フランスの年金改革反対が問う長寿化の善し悪し

八幡 和郎

チャールズ英国王とカミラ王妃は、即位後初の外遊先としてフランスを訪れベルサイユ宮殿で華やかな晩餐会が予定されていた。ところが、年金改革法案への反対デモが荒れ狂い、パリはゴミの山になったので、両国政府はとりあえず取りやめにして、ドイツを先に訪問した。

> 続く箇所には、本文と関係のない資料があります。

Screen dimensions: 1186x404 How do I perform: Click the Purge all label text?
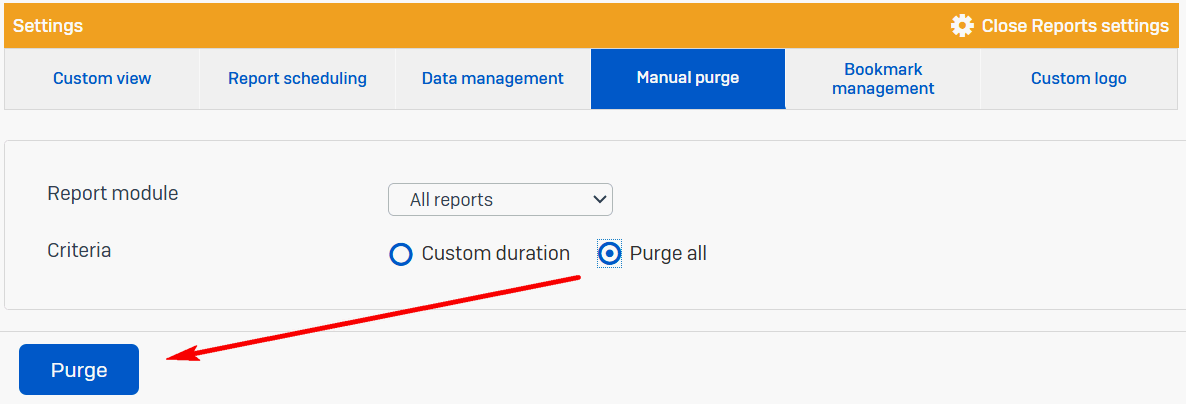point(668,254)
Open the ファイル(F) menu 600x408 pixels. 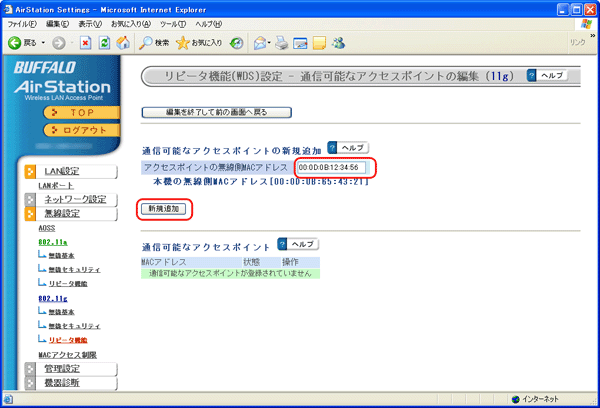[x=22, y=22]
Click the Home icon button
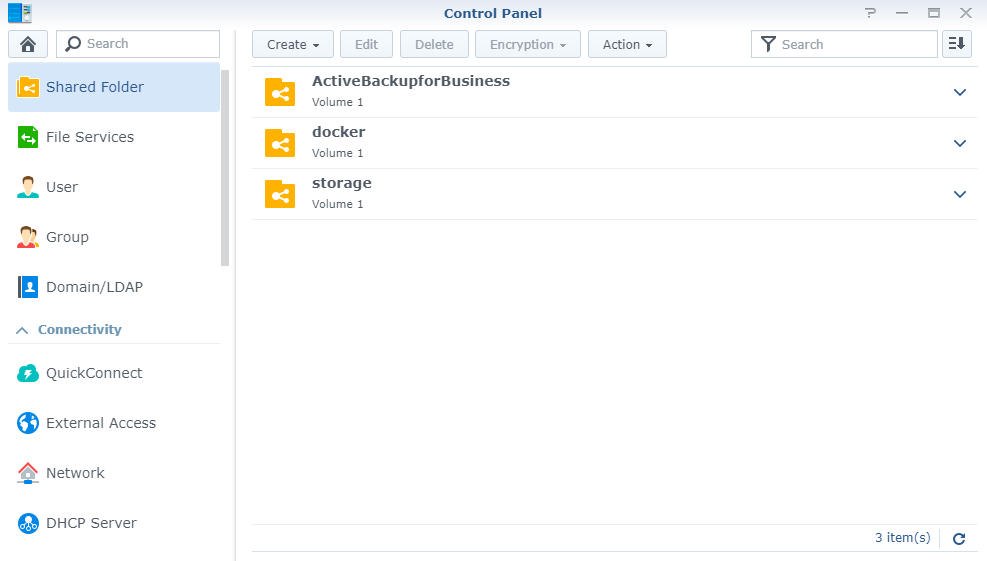This screenshot has width=987, height=561. click(x=28, y=44)
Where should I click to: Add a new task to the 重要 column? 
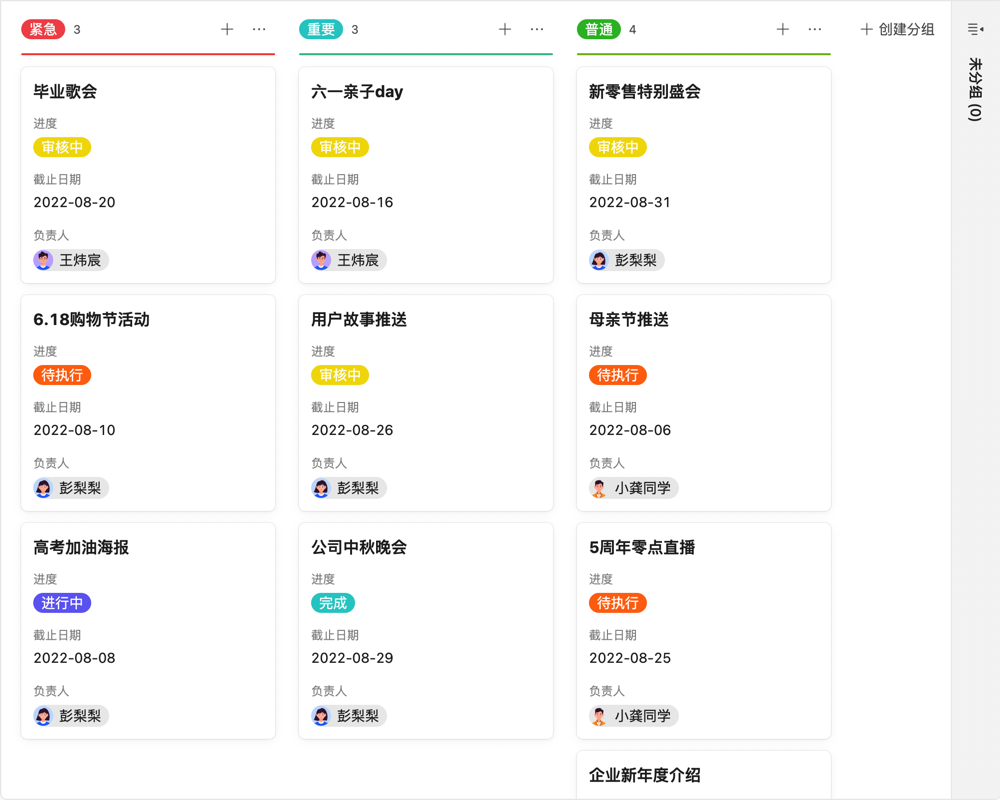505,29
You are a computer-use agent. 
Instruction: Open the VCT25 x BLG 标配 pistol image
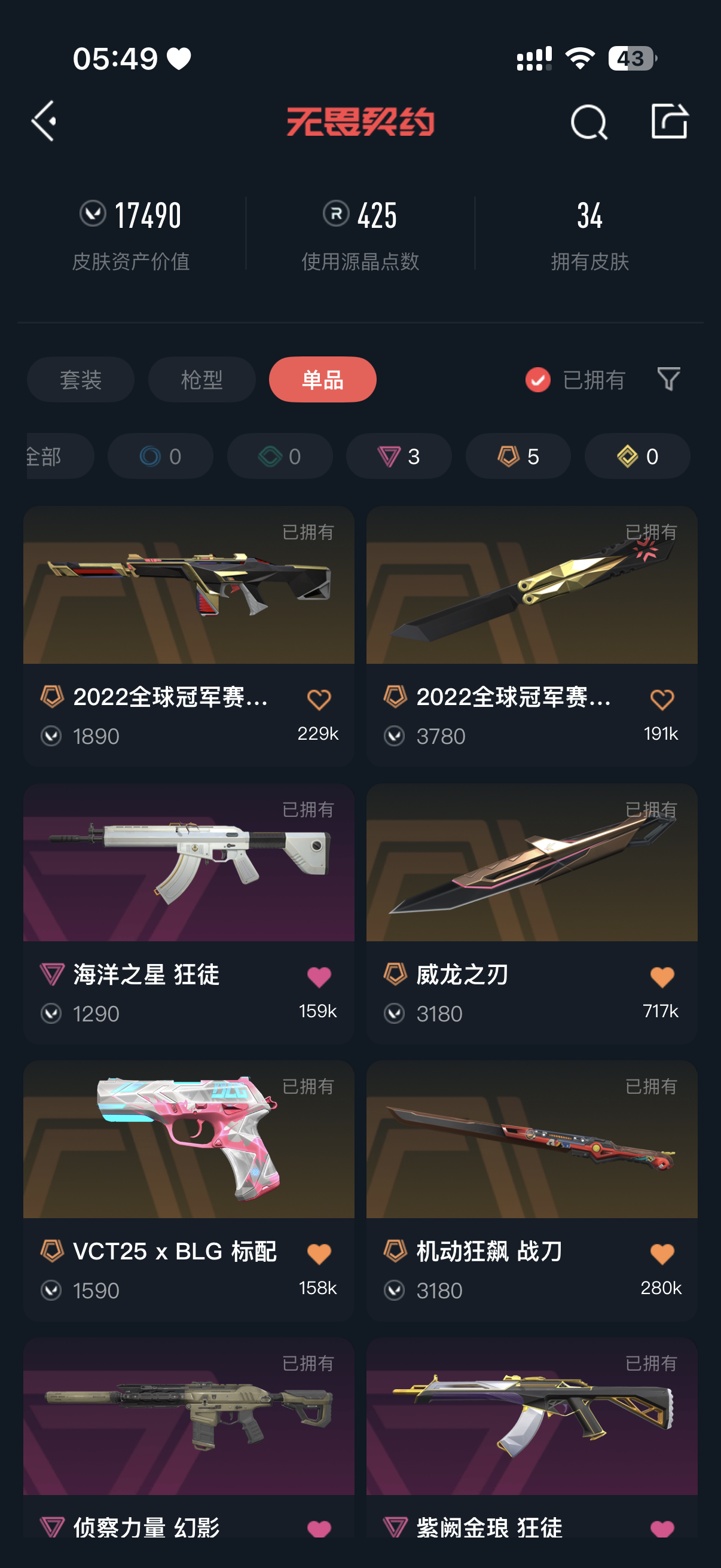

なにしろ、チャールズ国王夫妻がフランス革命で倒されたルイ16世とマリー・アントワネットになぞらえられて、革命で民衆によって倒されるべき攻撃にされてはたまったものでないからだ。

フランスのデモ NHKより

おまけでいえば、チャールズはフランス王家の血を引いているし、フランス語を流暢に話し、フランスの古典的文化をこよなく愛する、フランスの上流階級以上に革命で倒された人々に近い存在である。

フランスの年金改革は、以下のような内容だ。

  1. 一般的な年金支給開始年齢を62歳から64歳へ段階的に引き上げる。また、満額受給の条件は、現行の41年間でなく43年間保険料を納付することとする。
  2. 年金制度には民間の一般制度のほかに、公務員、農業、電気・ガス企業、自由業者、交通関係などの特別制度があるが、船員、バレリーナなど高齢まで働けない特別の人たちを除き廃止され、一般制度に吸収される。
  3. 最低年金を最低賃金の85%まで引き上げる。
  4. 20歳以前から働いた人や、障害者、重い物を運んだり困難な姿勢や振動を伴ったりするうなかで、働くなど苦痛を伴う労働者には特例を認め、育児休業期間も納付期間に含める。
  5. これまでフランスでは少なかったシニア雇用を促進する措置を取る。

なかなかよくできた案だと思うが、ヨーロッパの人々、とくにフランス人は仕事を生きがいなどにせず、アフターファイブ、休暇、退職後にのんびり過ごすために働いているので、定年前倒しの方が喜ばれるのだ。

しかし、本当はもっと根本的な問題が背景にある。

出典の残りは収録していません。